Systems Network Architecture was a proprietary networking protocol developed by IBM in 1974 for mainframe connectivity. It overcame communication port issues and allowed trunk bundles to connect, making it popular in the financial industry. Although outdated, it is still used in some companies today.
Systems Network Architecture is a proprietary networking protocol owned and marketed by International Business Machines (IBM) from 1974 to 2002. This protocol contains a group of interconnected applications, protocols, and services that run on the IBM 3745/3746 communications controller. This controller is still common in thousands of different companies, especially financial companies like banks and brokerage firms. Although production of the IBM 3745/3746 communications controller has been discontinued, the system continues to receive updates from IBM, and a variety of third-party systems use the controller as their base hardware.
The point of the Systems Network Architecture protocol was the connection of mainframe computers with other mainframes and communication terminals. This process was mainly achieved through landline connections and telephone lines. When this technology hit the market in the mid-1970s, the industry with the greatest need for fast, reliable interconnectivity was banking. As a result, systems network architecture has become a common method for exchanging information between financial systems.
This technology was designed to overcome two major technological disadvantages of the time. This first problem was the communication system itself. Terminals and mainframes of the time used wired communication ports to communicate with each other. These ports were faulty in their own right, but when ports of different makes or models tried to communicate, the failure rate often made connectivity impossible. The systems’ network architecture was a technological overlap that forced different ports to operate the same way, reducing error rates.

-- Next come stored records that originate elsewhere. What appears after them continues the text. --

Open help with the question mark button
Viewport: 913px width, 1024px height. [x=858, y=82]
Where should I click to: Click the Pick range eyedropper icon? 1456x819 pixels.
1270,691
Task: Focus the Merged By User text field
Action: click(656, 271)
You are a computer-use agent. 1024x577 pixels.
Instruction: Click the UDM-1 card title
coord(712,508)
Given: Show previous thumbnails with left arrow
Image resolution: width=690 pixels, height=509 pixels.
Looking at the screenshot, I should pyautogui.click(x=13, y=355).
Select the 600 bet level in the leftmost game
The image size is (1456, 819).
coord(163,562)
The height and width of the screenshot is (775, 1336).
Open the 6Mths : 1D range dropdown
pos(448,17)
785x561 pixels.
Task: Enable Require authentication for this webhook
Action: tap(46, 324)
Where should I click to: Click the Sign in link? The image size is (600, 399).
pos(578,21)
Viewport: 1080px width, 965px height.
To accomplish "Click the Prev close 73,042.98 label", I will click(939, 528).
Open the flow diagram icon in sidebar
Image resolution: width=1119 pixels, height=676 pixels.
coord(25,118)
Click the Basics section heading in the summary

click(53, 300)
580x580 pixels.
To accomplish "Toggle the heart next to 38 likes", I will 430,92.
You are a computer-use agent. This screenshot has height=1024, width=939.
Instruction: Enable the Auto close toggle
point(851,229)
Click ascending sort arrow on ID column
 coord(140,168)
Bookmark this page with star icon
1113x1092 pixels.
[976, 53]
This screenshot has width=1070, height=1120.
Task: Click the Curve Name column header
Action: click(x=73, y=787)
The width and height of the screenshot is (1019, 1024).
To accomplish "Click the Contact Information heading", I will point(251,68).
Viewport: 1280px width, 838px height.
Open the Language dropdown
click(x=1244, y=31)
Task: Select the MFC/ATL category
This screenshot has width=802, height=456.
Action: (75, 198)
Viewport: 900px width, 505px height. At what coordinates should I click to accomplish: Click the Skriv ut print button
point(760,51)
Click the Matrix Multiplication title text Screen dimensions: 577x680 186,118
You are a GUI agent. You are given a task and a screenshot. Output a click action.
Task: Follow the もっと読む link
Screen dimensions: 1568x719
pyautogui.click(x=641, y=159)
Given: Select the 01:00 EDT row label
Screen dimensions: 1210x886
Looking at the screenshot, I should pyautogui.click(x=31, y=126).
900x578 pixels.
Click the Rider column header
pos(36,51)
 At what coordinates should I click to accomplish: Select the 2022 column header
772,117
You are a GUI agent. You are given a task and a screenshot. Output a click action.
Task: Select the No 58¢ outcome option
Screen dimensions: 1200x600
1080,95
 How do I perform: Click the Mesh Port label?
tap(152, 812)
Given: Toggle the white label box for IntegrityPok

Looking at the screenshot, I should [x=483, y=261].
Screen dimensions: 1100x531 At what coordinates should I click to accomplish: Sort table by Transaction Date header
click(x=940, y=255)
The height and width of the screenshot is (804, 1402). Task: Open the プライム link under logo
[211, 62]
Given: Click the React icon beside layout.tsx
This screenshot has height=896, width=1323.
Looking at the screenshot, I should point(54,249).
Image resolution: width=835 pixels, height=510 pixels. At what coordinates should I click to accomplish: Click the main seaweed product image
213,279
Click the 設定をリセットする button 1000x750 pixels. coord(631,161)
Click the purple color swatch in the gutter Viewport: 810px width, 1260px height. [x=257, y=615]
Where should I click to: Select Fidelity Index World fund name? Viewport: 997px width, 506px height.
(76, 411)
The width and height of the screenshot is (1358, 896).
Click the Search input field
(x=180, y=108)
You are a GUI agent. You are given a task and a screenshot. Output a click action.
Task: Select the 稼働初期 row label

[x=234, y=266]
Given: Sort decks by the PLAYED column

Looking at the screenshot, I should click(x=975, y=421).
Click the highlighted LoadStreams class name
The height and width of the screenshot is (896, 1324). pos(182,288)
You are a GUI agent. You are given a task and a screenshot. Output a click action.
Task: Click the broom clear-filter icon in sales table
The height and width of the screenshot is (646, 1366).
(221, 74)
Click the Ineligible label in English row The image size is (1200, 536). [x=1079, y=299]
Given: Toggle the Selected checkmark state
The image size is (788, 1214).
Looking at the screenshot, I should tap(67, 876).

The other big drawback was being built directly into IBM systems. At the time, the telephone network was so poor that transmissions were extremely slow. To overcome this technological limitation, large computers used trunk bundles to connect. Each of these bundles had hundreds of communication lines. Even though the connection was slow, so much information flowed across the different lines that it allowed for reasonable transmission speeds.
IBM systems had a hard-coded limit of 256 peripheral connections per processor. While this was fine for most systems as they only had a handful of printers and keyboards attached, each line connection counted as its own peripheral. This severely limited the size of trunk groups available to the computer. Systems Network Architecture allowed the system to read a group of lines as a single device, increasing the number of available connections.
As computing has changed, the network architecture of systems has changed with it, but not fast enough. Modern protocols and processing methods have made some aspects of systems network architecture cumbersome or obsolete. As a result, when the contract to manufacture the IBM 3745/3746 communications controller expired in 2002, it was not renewed. A third party system continued to produce the controller and upgrade kits until 2009.